# Data in this exercise:
###

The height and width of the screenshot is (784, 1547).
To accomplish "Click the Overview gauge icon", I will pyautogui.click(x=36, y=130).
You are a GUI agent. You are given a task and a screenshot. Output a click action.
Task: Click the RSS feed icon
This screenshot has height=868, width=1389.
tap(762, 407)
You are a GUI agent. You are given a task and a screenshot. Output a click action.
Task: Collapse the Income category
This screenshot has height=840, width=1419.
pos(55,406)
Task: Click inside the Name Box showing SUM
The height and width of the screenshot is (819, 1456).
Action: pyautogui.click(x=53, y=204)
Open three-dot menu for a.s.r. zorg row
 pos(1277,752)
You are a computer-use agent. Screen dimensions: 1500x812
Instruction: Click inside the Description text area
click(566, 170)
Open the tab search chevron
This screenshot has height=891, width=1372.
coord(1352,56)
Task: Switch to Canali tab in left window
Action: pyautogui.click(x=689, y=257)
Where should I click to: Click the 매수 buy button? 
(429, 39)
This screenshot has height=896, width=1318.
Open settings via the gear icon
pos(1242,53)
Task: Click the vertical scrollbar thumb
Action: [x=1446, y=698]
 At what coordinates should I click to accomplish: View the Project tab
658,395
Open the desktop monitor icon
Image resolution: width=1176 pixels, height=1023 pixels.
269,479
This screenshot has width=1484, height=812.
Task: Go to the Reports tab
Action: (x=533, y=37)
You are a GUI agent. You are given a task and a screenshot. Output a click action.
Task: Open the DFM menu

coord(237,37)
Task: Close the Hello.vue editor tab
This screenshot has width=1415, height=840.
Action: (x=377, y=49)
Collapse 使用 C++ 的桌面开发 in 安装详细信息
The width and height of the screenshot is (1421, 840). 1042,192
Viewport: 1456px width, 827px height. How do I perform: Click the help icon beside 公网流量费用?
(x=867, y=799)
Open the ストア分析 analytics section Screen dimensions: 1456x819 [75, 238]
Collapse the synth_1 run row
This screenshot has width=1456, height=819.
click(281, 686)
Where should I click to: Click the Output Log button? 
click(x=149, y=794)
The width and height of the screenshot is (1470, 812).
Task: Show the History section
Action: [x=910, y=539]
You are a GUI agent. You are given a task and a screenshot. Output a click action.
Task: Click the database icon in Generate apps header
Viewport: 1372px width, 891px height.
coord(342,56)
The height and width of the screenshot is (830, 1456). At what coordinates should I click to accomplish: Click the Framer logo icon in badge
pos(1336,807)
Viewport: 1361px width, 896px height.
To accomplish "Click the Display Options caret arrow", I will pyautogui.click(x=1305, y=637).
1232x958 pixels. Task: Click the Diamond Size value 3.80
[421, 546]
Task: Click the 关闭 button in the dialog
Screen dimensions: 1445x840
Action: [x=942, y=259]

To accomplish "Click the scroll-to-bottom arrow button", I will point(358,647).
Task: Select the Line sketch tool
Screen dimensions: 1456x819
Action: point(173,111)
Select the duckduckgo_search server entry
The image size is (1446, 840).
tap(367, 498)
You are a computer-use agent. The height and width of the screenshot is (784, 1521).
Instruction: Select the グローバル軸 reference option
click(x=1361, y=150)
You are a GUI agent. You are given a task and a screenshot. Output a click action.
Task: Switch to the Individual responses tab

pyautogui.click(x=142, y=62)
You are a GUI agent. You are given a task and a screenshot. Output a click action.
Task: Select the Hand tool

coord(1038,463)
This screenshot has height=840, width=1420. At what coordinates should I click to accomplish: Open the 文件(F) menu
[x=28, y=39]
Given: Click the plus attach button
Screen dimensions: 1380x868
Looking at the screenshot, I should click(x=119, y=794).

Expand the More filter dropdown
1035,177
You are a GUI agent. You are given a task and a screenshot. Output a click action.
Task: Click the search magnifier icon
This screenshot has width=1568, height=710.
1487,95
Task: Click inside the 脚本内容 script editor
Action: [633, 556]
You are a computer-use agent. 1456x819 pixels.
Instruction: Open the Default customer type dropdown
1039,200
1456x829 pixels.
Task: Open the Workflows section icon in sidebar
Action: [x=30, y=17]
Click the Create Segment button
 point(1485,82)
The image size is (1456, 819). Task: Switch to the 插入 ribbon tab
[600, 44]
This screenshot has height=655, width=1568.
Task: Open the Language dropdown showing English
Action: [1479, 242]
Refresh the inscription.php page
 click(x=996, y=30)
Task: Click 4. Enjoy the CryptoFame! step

###

# Goal of the exercise:
Print exactly the lines from the one containing "Click the Create Segment button" through the last line of the records above, both included.

# Written solution:
Click the Create Segment button
 point(1485,82)
The image size is (1456, 819). Task: Switch to the 插入 ribbon tab
[600, 44]
This screenshot has height=655, width=1568.
Task: Open the Language dropdown showing English
Action: [1479, 242]
Refresh the inscription.php page
 click(x=996, y=30)
Task: Click 4. Enjoy the CryptoFame! step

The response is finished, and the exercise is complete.